Re:Evidence is already out there (1)

MobyDisk (75490) | more than 7 years ago | (#20470141)

Just curious, but what is extreme network neutrality?

EXTREME Neutrality (4, Funny)

Kadin2048 (468275) | more than 7 years ago | (#20470203)

Just curious, but what is extreme network neutrality?
Network neutrality, enforced by roving bands of ninjas.

Re:EXTREME Neutrality (2, Funny)

poetmatt (793785) | more than 7 years ago | (#20470465)

wait though....this is like microscopic/hacking, so wouldn't it be minjas? [youtube.com]

Re:Evidence is already out there (1)

poetmatt (793785) | more than 7 years ago | (#20470353)

forcing ALL packets to be handled equally would be extreme. It just doesn't work that way. Nor does it work if you are not forcing most packets to be treated equally. VOIP needs it, games need it, low bandwith applications do not. There is a need for QOS for certain thing but only when the bandwith is low/slow.

It didn't escape attention on Slashdot! (3, Informative)

Cheesey (70139) | more than 7 years ago | (#20469869)

Last time this piece of news was discussed [slashdot.org] , someone helpfully posted a solution [slashdot.org] for your Linux firewall.

read the rest of that thread (2, Informative)

Kadin2048 (468275) | more than 7 years ago | (#20470313)

That solution as written doesn't work [slashdot.org] , and even if it did, might still screw up the connection [slashdot.org] (because you want to un-set the RST flag, not throw away the whole packet).

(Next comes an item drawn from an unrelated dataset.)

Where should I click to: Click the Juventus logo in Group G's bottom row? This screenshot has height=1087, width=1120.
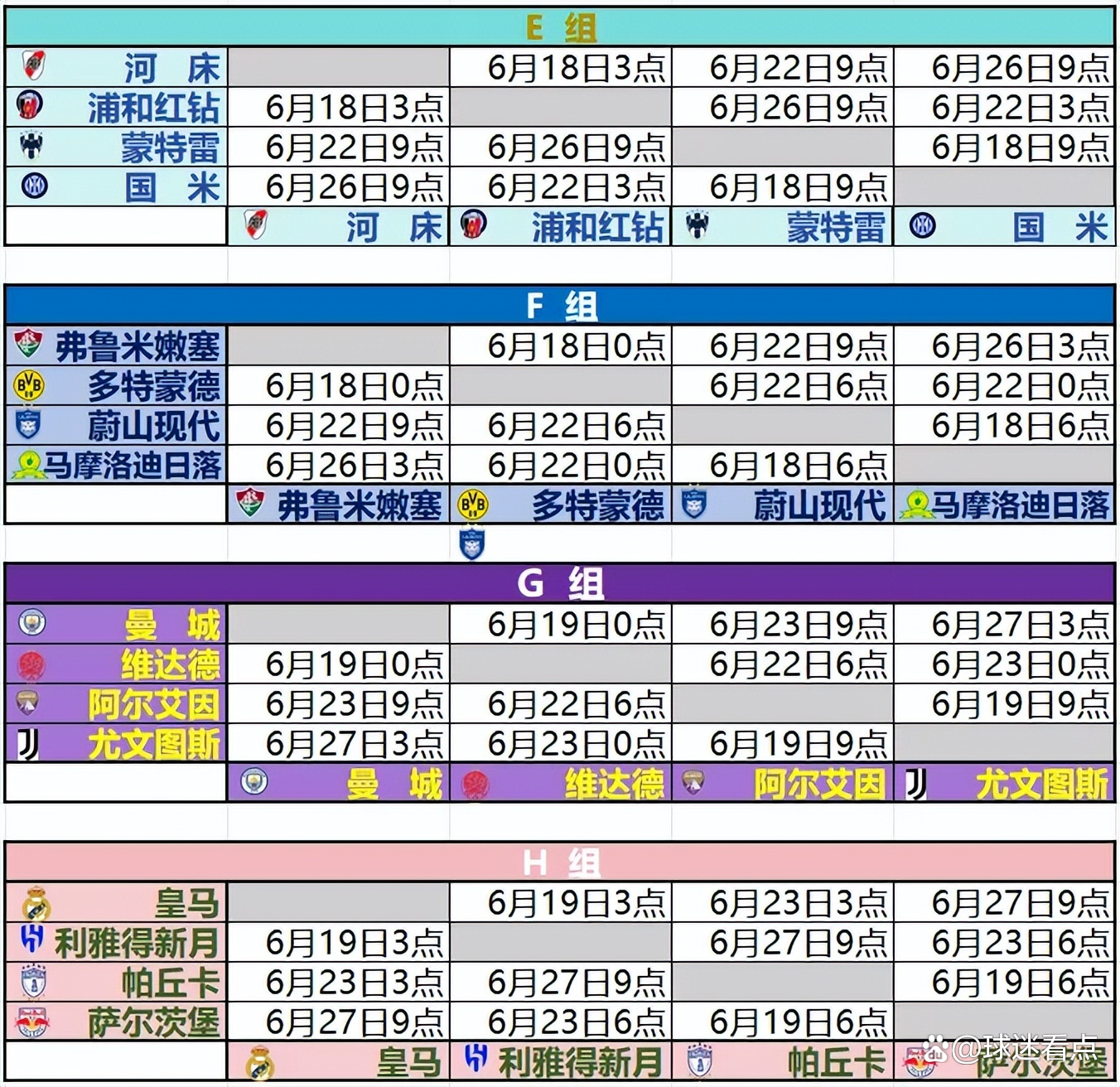point(915,783)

Also, some people have indicated that Comcast is doing more than just forging RSTs, they are also eating packets along the way [slashdot.org] , so it's not a silver bullet.

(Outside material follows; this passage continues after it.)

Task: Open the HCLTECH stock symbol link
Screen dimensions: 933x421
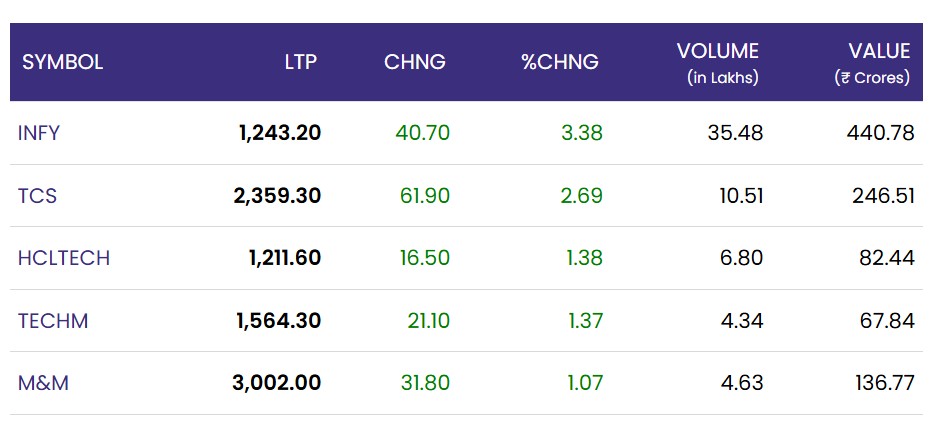Action: pos(64,258)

Even worse, these packets count towards your cap (1, Insightful)

Anonymous Coward | more than 7 years ago | (#20469901)

Causing you to get TOSed earlier.

It's Not A Crime.... (1, Informative)

asphaltjesus (978804) | more than 7 years ago | (#20469905)

If no one prosecutes.

This one stands an extremely low probability of actually improving comcast's service from a consumer-geek perspective. Quick and dirty reasons why:

1. Comcast is in up to their necks with municipal politicians. They need campaign contributions from Comcast.
2. Comcast is in up to their necks with state politicians too.
3. What's the penalty here? Certainly not meaningful enough to warrant the expense of a trial.
4. Since when do consumers Comcast's terms of service? They'll spew the usual free-market pablum as a polite way to tell unhappy customers to go elsewhere. Except they know there may be no elsewhere in many cases.... Not their problem.

For everyone that refuses to believe nothing will come of it, who's going to pay the law firm to drag Comcast into court on a state-by-state basis?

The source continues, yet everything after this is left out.